• _What you need to do_
(a) Name each quarterly component that the non-GAAP measures text gives as hard to forecast.
(b) Rewrite the non-GAAP measures text, starting with "Fixed-charge coverage ratio is" and going on through "debt premiums (discounts).", swapping "Adjusted EBITDA" for "operating income".

• _Text extract_
*****
Fixed-charge coverage ratio is a non-GAAP financial measure representing the ratio of Adjusted EBITDA to cash interest and fixed charges. We believe that this ratio is useful to investors as a supplemental measure of our ability to satisfy fixed financing obligations and preferred stock dividends. Cash interest is equal to interest expense calculated in accordance with GAAP plus capitalized interest, less amortization of loan fees and debt premiums (discounts).

We are not able to forecast fourth quarter net income without unreasonable effort and therefore do not provide a reconciliation for fixed-charge coverage ratio on a forward-looking basis. This is due to the inherent difficulty of forecasting the timing and/or amount of items that depend on market conditions outside of our control, including the timing of dispositions, capital events, and financing decisions, as well as quarterly components such as gain on sales of real estate, unrealized gains or losses on non-real estate investments, impairment of real estate, and impairment of non-real estate investments. Our attempt to predict these amounts may produce significant but inaccurate estimates, which would be potentially misleading for our investors.

Funds from operations and funds from operations, as adjusted, attributable to Alexandria’s common stockholders

GAAP-basis accounting for real estate assets utilizes historical cost accounting and assumes that real estate values diminish over time. In an effort to overcome the difference between real estate values and historical cost accounting for real estate assets, the Nareit Board of Governors established funds from operations as an improved measurement tool. Since its introduction, funds from operations has become a widely used non-GAAP financial measure among equity REITs. We believe that funds from operations is helpful to investors as an additional measure of the performance of an equity REIT. Moreover, we believe that funds from operations, as adjusted, allows investors to compare our performance to the performance of other real estate companies on a consistent basis, without having to account for differences recognized because of real estate acquisition and disposition decisions, financing decisions, capital structure, capital market transactions, variances resulting from the volatility of market conditions outside of our control, or other corporate activities that may not be representative of the operating performance of our properties.
*****
• _Provided data_

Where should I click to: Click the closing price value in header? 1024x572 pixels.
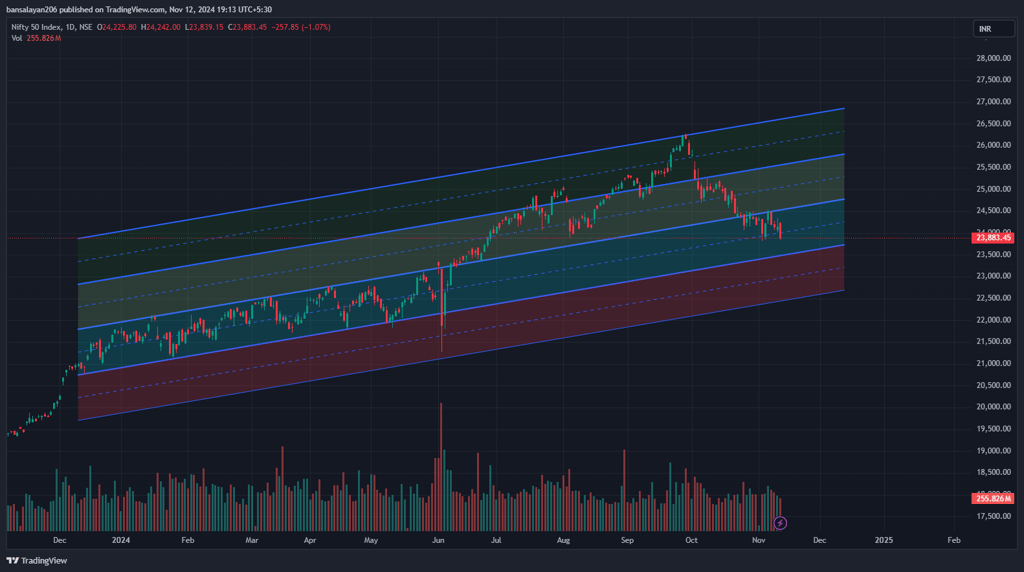click(x=249, y=27)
*****
• _Solutions per task_
(a)
- Gain on sales of real estate
- Unrealized gains or losses on non-real estate investments
- Impairment of real estate
- Impairment of non-real estate investments

(b)
Fixed-charge coverage ratio is a non-GAAP financial measure representing the ratio of operating income to cash interest and fixed charges. We believe that this ratio is useful to investors as a supplemental measure of our ability to satisfy fixed financing obligations and preferred stock dividends. Cash interest is equal to interest expense calculated in accordance with GAAP plus capitalized interest, less amortization of loan fees and debt premiums (discounts).